Cross-Site Request Forgery in SenseLive X3050's web management interface enables authenticated attackers to force victims into executing unauthorized configuration changes and potentially disruptive operations. A remote attacker with low privileges can craft malicious web pages that, when visited by an authenticated administrator, trigger state-changing requests without the victim's knowledge, leading to high integrity and availability impact on the device. CISA ICS-CERT has issued an advisory (ICSA-26-111-12) for this industrial control system component, indicating coordination with the vendor and awareness within the critical infrastructure community.
Unauthorized configuration tampering in SenseLive X3050 web management interface allows authenticated attackers to set critical system parameters (IP addressing, watchdog timers, reconnect intervals, service ports) to unsafe values, causing persistent device unavailability or operational instability. CISA ICS-CERT advisory confirms impact on industrial control systems. Network-accessible with low complexity (AV:N/AC:L) but requires low-privilege authentication (PR:L). High integrity and availability impact (VI:H/VA:H) with zero confidentiality impact. No public exploit identified at time of analysis.
SenseLive X3050 web management interface transmits all administrative communication including authentication credentials and configuration data over unencrypted HTTP, allowing network-adjacent attackers to intercept sensitive operational information without authentication or user interaction. The vulnerability affects all versions of the X3050 and is classified as information disclosure with confirmed CISA ICS advisory coverage.
Remote unauthenticated attackers can permanently disable SenseLive X3050 industrial gateways and connected RS-485 downstream systems by modifying critical configuration parameters through the web management interface. The device's lack of physical reset button forces specialized console-based factory reset procedures, making this a high-impact operational disruption vector for industrial environments. CISA ICS-CERT has issued an advisory (ICSA-26-111-12), indicating industrial sector awareness of this authentication bypass flaw.

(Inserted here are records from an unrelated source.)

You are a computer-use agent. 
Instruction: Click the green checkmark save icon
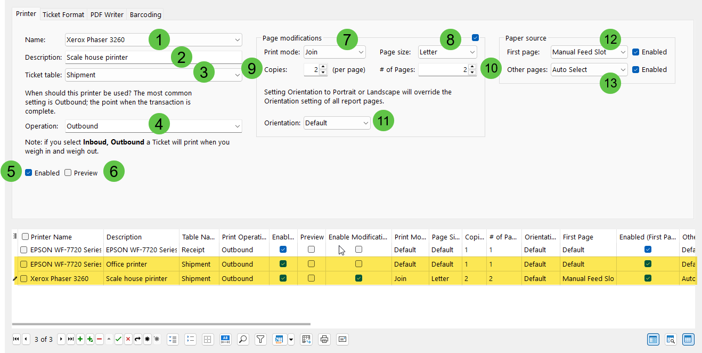(118, 339)
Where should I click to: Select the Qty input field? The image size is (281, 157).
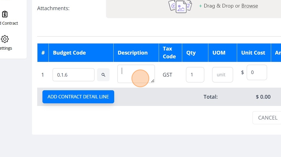point(195,75)
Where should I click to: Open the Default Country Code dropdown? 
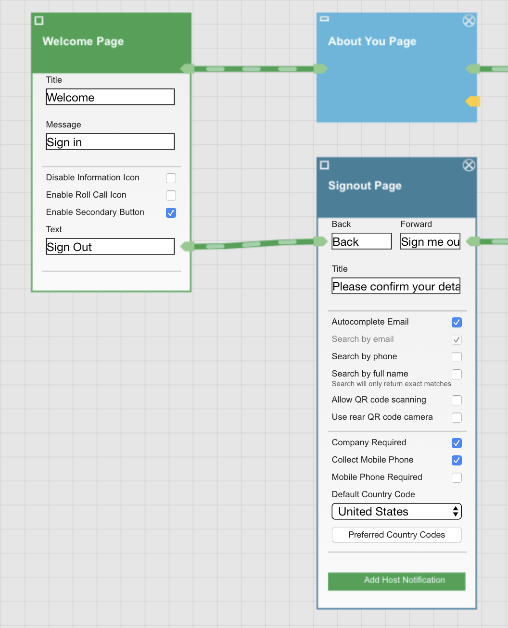click(x=396, y=512)
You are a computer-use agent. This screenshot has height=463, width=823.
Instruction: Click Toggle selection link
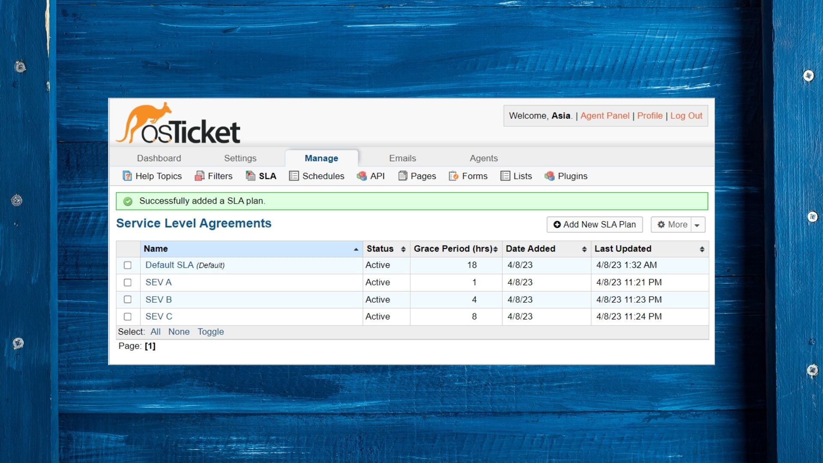click(x=210, y=332)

Authentication bypass in SenseLive X3050 web management interface allows remote unauthenticated attackers to gain administrative access using default or previously-set credentials. After factory restore via SenseLive Config 2.0 tool, password updates fail to propagate correctly - the interface falsely reports success while the backend continues accepting old credentials. CISA ICS-CERT has issued an advisory (ICSA-26-111-12), indicating this affects industrial control system deployments. With CVSS 9.3 (AV:N/AC:L/PR:N) and CWE-522 (Insufficiently Protected Credentials), this represents critical risk for remotely accessible devices where administrators believe credentials have been changed but remain exploitable.

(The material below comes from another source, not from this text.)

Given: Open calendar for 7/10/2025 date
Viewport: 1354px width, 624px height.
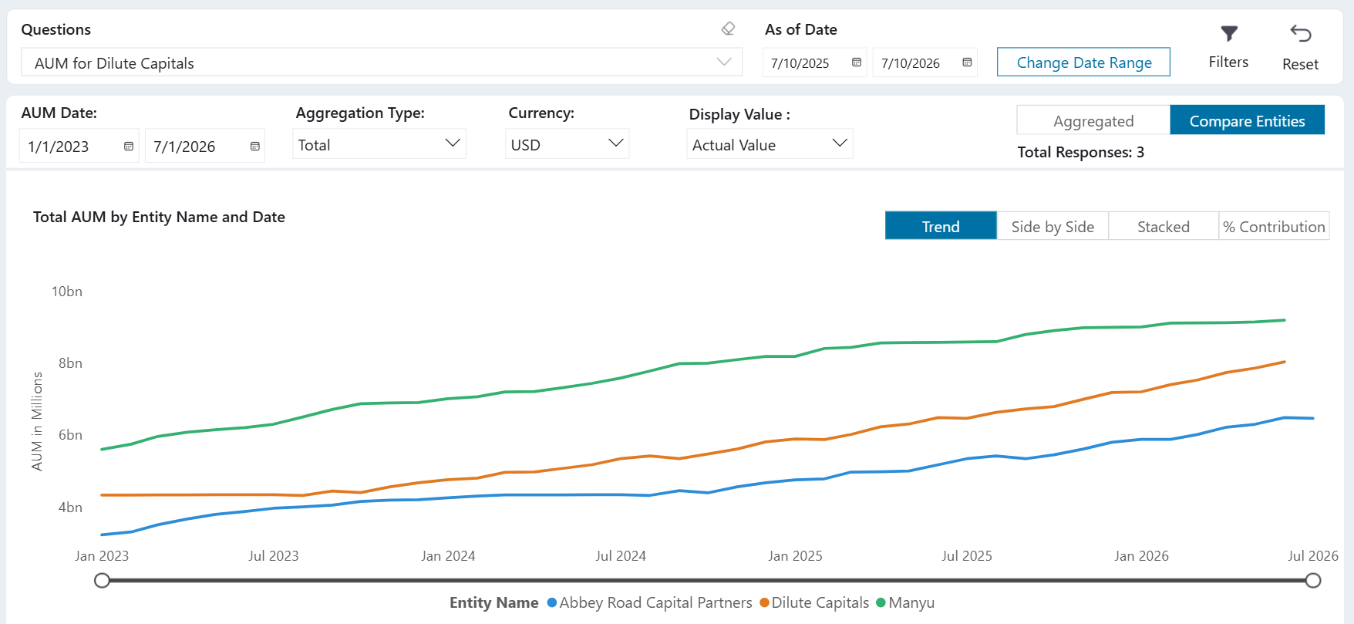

Client-side authentication bypass in SenseLive X3050's web management interface allows remote unauthenticated attackers to gain full administrative access by extracting hardcoded credentials from browser-executed JavaScript. The vulnerability enables complete compromise of device management with zero technical barriers (CVSS 9.3, AV:N/AC:L/PR:N). CISA ICS-CERT has published an advisory, indicating this affects operational technology environments where administrative access to industrial sensors could enable process manipulation or monitoring disruption.